2011年5月4日(水) 23:25

GW(行雲流水)

 きょうは「こどもの日」。「こどもの人格を重んじ、こどもの幸福をはかるとともに、母に感謝する」祝日だ



▼もとはといえば、桃の節句(3月3日)には女の子、端午の節句(5月5日)には男の子を祝福する習慣があった。今でも保育園では「♪あかりをつけましょ、ぼんぼりに」と歌い、桃の節句の名残をとどめている


▼端午の節句の「こいのぼり」にまつわる故事は古い。中国の「後漢書」に、黄河の上流に竜門という難所があり、そこを登りきった魚が竜になって天に昇ったという話があるという。「登竜門」の語源だ


▼後世の人びとは、その魚は清流にすむ魚ではなく、沼にもすむことができる生命力旺盛な鯉だったに違いないと考えた。元気印の鯉の絵を描いた幟を立てて、こどもの健やかな成長を願う風習が広まることに。平和な江戸期の人びとの創意工夫が豊かな生活文化を生んだようだ


▼ひねくりまわすことの好きな日本人は、「ゴールデンウイーク」という和製英語をも作った。4月末から5月上旬にかけて映画館が満員札止めになる時代があった。

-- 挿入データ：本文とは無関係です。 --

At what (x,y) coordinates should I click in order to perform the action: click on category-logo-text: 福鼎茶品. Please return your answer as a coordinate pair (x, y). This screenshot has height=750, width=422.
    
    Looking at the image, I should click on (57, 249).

映画業界では、放送業界用語のゴールデンタイムをもじってゴールデンウイークと呼んだ。今では単なる業界用語ではなく、広い意味で用いられている


▼そのゴールデンウイークも、きょうで終わる。昭和の日、憲法記念日、みどりの日、こどもの日、それぞれに意義のある祝日だが、合成すると「バカンス」の意味合いが濃くなる。リフレッシュした体と心で、明日からの仕事に前向きに挑戦したい。